• [Exercise requirements]: Even if a line seems odd, print it as it is, and include every record.

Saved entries
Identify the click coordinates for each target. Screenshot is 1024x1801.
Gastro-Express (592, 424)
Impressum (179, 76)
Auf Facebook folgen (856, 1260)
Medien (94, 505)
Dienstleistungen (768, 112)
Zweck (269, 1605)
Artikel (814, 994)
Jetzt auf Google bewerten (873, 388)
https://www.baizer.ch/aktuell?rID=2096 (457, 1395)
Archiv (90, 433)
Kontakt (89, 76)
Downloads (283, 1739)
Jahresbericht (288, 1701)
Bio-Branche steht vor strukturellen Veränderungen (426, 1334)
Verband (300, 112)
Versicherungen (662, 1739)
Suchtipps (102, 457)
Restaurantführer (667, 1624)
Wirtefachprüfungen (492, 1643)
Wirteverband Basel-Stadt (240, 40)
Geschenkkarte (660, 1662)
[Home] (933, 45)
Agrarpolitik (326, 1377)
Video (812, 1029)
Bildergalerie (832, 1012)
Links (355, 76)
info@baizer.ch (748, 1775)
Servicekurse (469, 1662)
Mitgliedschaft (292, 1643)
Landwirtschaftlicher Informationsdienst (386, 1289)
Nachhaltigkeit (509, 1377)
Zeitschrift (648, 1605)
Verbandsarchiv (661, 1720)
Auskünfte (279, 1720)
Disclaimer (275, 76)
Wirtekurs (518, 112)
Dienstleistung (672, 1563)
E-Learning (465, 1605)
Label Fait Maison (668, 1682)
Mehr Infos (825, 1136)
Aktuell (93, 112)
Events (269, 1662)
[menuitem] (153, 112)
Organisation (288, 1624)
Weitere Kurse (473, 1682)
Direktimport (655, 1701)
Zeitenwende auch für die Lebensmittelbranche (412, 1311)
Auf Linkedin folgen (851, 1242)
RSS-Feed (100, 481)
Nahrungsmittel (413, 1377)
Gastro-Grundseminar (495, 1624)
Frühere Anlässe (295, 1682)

• [Solution for this problem]:
Identify the click coordinates for each target. Screenshot is 1024x1801.
Gastro-Express (592, 424)
Impressum (179, 76)
Auf Facebook folgen (856, 1260)
Medien (94, 505)
Dienstleistungen (768, 112)
Zweck (269, 1605)
Artikel (814, 994)
Jetzt auf Google bewerten (873, 388)
https://www.baizer.ch/aktuell?rID=2096 (457, 1395)
Archiv (90, 433)
Kontakt (89, 76)
Downloads (283, 1739)
Jahresbericht (288, 1701)
Bio-Branche steht vor strukturellen Veränderungen (426, 1334)
Verband (300, 112)
Versicherungen (662, 1739)
Suchtipps (102, 457)
Restaurantführer (667, 1624)
Wirtefachprüfungen (492, 1643)
Wirteverband Basel-Stadt (240, 40)
Geschenkkarte (660, 1662)
[Home] (933, 45)
Agrarpolitik (326, 1377)
Video (812, 1029)
Bildergalerie (832, 1012)
Links (355, 76)
info@baizer.ch (748, 1775)
Servicekurse (469, 1662)
Mitgliedschaft (292, 1643)
Landwirtschaftlicher Informationsdienst (386, 1289)
Nachhaltigkeit (509, 1377)
Zeitschrift (648, 1605)
Verbandsarchiv (661, 1720)
Auskünfte (279, 1720)
Disclaimer (275, 76)
Wirtekurs (518, 112)
Dienstleistung (672, 1563)
E-Learning (465, 1605)
Label Fait Maison (668, 1682)
Mehr Infos (825, 1136)
Aktuell (93, 112)
Events (269, 1662)
[menuitem] (153, 112)
Organisation (288, 1624)
Weitere Kurse (473, 1682)
Direktimport (655, 1701)
Zeitenwende auch für die Lebensmittelbranche (412, 1311)
Auf Linkedin folgen (851, 1242)
RSS-Feed (100, 481)
Nahrungsmittel (413, 1377)
Gastro-Grundseminar (495, 1624)
Frühere Anlässe (295, 1682)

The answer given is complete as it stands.